Commentary: Offshore Racing Needs A Winter Break
Squandering time—something I don’t often do—in the vast and vapid land of social media yesterday, I came across a Facebook video of Leah Martin. Martin, the executive director of the Lake of the Ozarks Shootout and a board member of the World Powerboat Racing Association took the time out her day to address a rumor that she had resigned from the first-year race-sanction organization.
If Martin had stepped down—and she confirmed via text message that she had not—it was news to her. She made the opposite high-def clear in her pointed video message to the social media masses.

Offshore racing’s exhausting rumor mill has been in high-gear all season. Photo by Pete Boden copyright Shoot 2 Thrill Pix.
How do these rumors start? Simple, people with less than-noble-intentions start them. It’s not complicated. Rumors don’t generate themselves.
On one hand, attacking rumors head on and dispelling them, as Martin did, is proactive and admirable.
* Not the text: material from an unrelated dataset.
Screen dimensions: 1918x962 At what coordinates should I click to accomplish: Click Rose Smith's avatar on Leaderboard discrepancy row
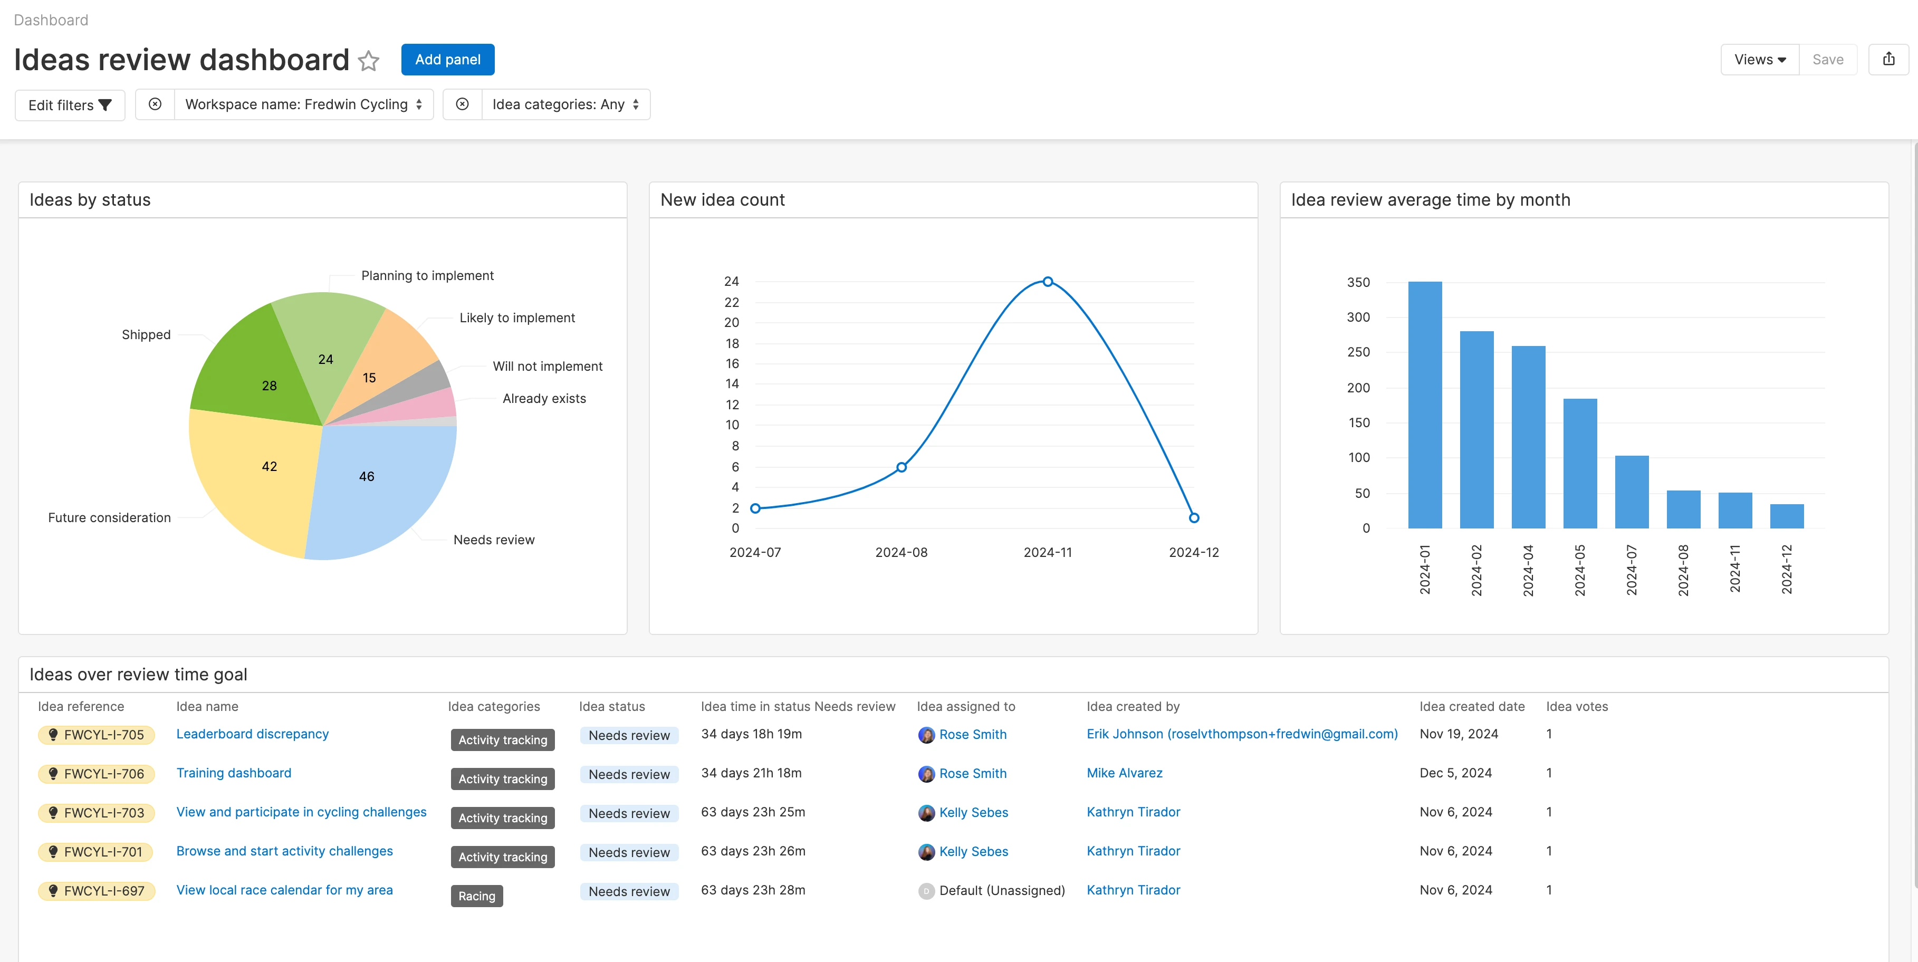tap(926, 735)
Sunlight truly is the best disinfectant. On the other hand, it give the cretins who start them the satisfaction of provoking a reaction. The value proposition between addressing and ignoring rumors is tricky. There’s no correct, one-size-fits all solution.
Offshore racing’s rumor mill has existed since the sport began, but this season it is has become particularly virulent, transparently motivated and bottom-dweller stupid.
How stupid? Someone who knew better told me he “had heard” that the Super Stock class wasn’t participating in the Race World Offshore Key West World Championships next month.
“We’ll have 15 and maybe as many as 18 teams in Key West,” said Ryan Beckley, who is one the representatives of the Super Stock owners group, when I called him to share the stupidity.